John Maxwell Renwick
October 2, 1930 – February 14, 2020
John Maxwell Renwick was born October 2nd 1930 in Gardner, Massachusetts. He had an active childhood in nearby Athol. His father would not allow him to play indoor sports so he gravitated towards baseball and hockey, but his first love was skiing. Throughout his life he told fond stories of skiing nearby Mt. Grace.
After high school he attended the Coyne Electrical School of Boston then set out west towards the big mountains of Wyoming. After working as an electrician for small businesses in Nebraska and back in Athol for a short period, he joined the Navy with the ambition of becoming a Submariner. He first trained and served as an Interior Communications electrician (IC) on the diesel powered submarine USS Tusk. In 1953 he married childhood friend Priscilla May Clark who worked as a flight attendant and would visit him on his early stops in the Navy. They were married until 1966 and had two sons together. They maintained a friendship throughout his life.
In 1955 they traveled to Idaho Falls, Idaho where he attended the Navy’s newly formed Nuclear Operators Training Program. His performance there earned him the opportunity to be one of the initial instructors at the first formal Nuclear Power School established in New London, Connecticut. He then joined the crew of USS Nautilus, the world’s first nuclear powered submarine. The leadership of the Nautilus was so impressed with his performance, they recommended and pushed through his commissioning as a Naval Officer. He continued on to serve thirty four years in the Navy, including acting as the commanding officer of several submarines, and later transitioning into a higher level leadership position helping the governments of Colombia and Iran build submarine Navies of their own. The reason behind his success as a career Navy officer was apparent even into his last visits to Balboa Navy Medical Center where he would ask every enlisted staffer about their history in the Navy and showed great concern for their career success.
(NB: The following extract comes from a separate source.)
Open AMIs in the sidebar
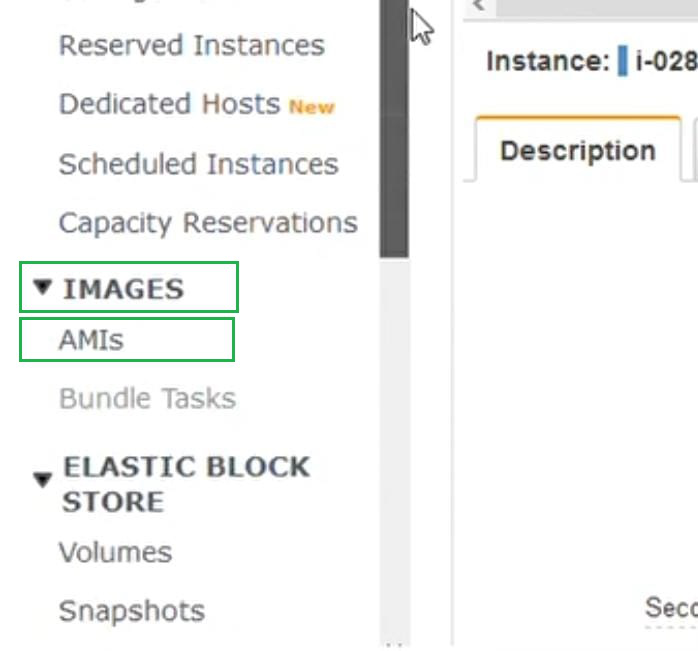tap(91, 340)
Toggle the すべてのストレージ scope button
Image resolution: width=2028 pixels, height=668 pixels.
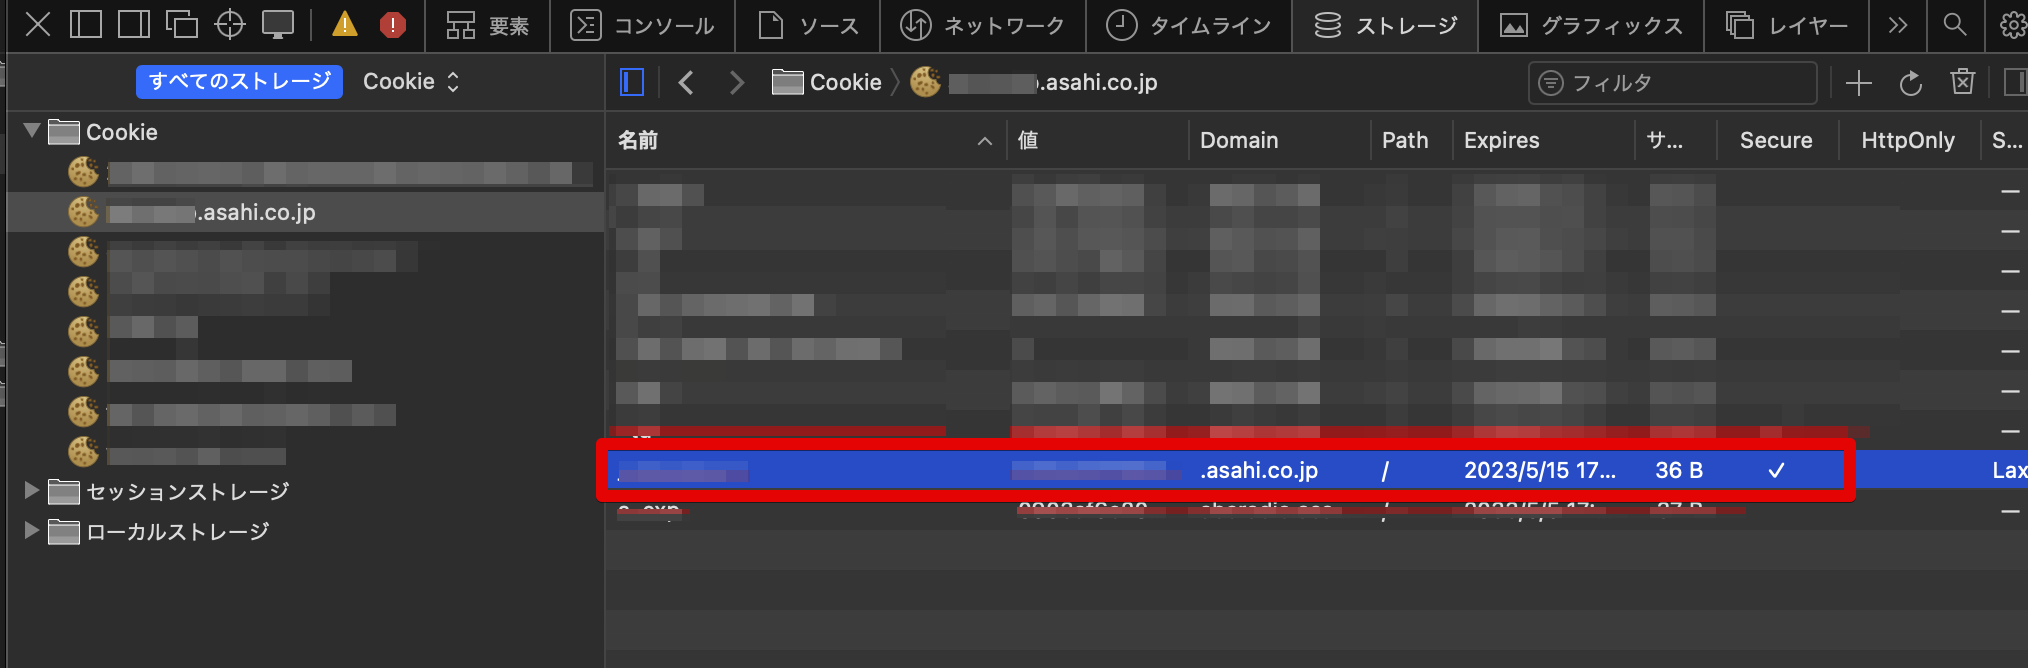point(239,82)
In 1967 he married Kathryn Lucille DeSwarte who swept him off his feet at a local pub in Milwaukee, Wisconsin by approaching him and asking about the dolphin patches on his uniform. They traveled the world together making stops in Hawaii, Colombia, Iran, San Diego, Honduras, and Paraguay. They had two sons. In the early 1980s they retired to San Diego, California for the “tennis weather” both being avid players. He attended the Toyota Automotive Technology Program at San Diego City Community College where he also played doubles on the tennis team. In 1987 he achieved one of his great successes in life overcoming alcohol addiction, saving his marriage and his family.
John and Kate spent the last part of their life together traveling the country in an RV and spending many summers living on the campground at Vandenberg, AFB in beautiful relative wilderness along the Central Californian coast. They shared a love of the outdoors and mountains and were avid hikers into their seventies. He remained fit and active up until the end of his life, doing countless laps around the Sea Colony neighborhood, becoming a fixture of the community. The passing of his wife broke his heart and his life was never the same. He took his last breaths on February 14th 2020, a year after her passing. He is survived by his four sons, six grandsons, four granddaughters, and one great granddaughter.
A funeral service will be held at St. Charles Borromeo Church in San Diego, CA
- Funeral Service Saturday, March 14, 2020
John Maxwell Renwick
February 20, 2020
I will always think of you and your lovely wife as my long time neighbors in Sea Colony as I drive into our alley. I miss seeing your face as you took your daily walks. I know that you are in a place where there is no more suffering and I am glad that I had the chance to share so many neighborhood memories with you and Kate over the years. Thank you for your service to our country. Rest in peace. My thoughts and prayers are with your boys and their families. God Bless.